__Problem__:
Each line holding the string "agent" is to be copied from the data.

** Source records follows **

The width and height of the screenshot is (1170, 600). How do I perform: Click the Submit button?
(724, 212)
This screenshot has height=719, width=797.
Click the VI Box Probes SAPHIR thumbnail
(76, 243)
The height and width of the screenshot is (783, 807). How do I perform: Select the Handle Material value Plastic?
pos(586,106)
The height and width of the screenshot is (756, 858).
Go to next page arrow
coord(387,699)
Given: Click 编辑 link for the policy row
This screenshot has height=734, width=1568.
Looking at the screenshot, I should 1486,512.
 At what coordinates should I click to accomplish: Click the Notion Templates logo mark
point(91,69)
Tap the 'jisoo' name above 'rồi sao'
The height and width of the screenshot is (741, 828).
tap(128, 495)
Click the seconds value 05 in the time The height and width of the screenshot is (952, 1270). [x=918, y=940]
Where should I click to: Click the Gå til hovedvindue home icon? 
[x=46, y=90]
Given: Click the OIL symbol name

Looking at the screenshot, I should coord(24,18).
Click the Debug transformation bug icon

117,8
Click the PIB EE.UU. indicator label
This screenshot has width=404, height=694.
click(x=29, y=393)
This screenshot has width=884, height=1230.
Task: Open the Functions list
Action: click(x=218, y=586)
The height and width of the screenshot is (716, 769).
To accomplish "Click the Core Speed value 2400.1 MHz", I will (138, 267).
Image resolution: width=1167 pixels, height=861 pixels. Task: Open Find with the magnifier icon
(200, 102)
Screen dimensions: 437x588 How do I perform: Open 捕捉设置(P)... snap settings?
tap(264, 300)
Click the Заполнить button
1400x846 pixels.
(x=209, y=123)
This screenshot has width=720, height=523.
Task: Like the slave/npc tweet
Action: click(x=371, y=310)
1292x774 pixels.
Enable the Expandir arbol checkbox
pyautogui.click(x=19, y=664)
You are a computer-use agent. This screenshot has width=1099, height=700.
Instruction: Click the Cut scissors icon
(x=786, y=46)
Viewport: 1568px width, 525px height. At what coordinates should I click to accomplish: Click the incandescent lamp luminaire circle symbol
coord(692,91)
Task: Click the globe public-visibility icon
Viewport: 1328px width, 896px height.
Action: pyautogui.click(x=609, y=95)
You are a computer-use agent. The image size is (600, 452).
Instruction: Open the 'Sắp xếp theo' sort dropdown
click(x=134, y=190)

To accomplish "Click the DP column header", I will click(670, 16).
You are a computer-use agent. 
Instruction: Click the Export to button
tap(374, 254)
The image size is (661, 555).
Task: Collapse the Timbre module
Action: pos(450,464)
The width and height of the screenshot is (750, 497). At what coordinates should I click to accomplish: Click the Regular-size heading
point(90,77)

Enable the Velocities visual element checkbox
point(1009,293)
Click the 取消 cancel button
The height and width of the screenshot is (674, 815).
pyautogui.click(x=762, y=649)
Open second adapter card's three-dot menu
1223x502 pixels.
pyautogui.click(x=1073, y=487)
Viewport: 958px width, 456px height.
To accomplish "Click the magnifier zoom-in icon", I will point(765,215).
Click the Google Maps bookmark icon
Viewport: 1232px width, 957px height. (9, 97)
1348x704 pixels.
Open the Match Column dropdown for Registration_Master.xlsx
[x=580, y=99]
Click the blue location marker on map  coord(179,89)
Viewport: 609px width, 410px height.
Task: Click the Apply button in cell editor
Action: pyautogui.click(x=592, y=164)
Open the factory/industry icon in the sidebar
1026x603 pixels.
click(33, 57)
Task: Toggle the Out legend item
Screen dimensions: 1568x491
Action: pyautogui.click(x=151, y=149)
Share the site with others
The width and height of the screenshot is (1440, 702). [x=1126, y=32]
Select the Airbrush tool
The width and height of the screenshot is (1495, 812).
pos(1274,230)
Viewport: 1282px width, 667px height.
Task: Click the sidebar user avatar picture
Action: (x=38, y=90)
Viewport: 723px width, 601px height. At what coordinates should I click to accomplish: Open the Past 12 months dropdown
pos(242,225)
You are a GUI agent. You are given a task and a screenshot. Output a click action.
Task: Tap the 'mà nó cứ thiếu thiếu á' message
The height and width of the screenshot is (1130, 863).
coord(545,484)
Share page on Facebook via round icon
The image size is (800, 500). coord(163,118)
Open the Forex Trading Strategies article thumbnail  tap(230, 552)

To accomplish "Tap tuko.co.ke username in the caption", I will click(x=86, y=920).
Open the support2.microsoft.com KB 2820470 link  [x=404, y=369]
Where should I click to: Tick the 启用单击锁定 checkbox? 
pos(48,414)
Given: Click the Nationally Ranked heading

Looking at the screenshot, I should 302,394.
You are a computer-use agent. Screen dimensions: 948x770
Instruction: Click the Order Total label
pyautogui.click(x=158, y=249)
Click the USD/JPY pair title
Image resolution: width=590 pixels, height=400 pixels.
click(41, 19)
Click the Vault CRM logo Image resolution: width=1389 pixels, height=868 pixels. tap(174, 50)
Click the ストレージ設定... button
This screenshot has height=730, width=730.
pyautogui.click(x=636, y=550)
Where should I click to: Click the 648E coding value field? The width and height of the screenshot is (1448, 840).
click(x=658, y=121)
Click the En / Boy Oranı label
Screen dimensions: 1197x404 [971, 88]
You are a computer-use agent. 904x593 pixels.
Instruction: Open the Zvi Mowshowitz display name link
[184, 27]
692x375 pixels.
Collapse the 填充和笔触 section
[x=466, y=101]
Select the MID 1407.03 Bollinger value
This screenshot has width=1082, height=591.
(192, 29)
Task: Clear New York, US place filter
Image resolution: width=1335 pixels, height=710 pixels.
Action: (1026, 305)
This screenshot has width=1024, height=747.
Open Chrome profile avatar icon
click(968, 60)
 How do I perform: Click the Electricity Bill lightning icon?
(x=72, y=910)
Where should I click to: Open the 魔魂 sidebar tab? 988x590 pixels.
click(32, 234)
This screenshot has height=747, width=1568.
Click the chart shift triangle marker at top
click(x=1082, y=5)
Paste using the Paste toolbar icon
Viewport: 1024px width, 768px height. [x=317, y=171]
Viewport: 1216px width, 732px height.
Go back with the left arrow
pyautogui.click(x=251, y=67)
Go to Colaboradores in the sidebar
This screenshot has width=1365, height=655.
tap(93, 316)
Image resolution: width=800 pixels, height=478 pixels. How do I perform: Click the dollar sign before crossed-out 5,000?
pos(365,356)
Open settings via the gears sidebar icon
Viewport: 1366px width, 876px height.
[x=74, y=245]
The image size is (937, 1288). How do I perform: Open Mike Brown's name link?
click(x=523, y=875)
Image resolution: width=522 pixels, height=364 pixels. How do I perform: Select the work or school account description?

** End of Source records **

__Response for this exercise__:
You are a computer-use agent. This screenshot has width=1099, height=700.
You are a computer-use agent. The image size is (600, 452).
You are a computer-use agent. 
You are a GUI agent. You are given a task and a screenshot. Output a click action.
You are a computer-use agent. Screen dimensions: 948x770
You are a computer-use agent. 904x593 pixels.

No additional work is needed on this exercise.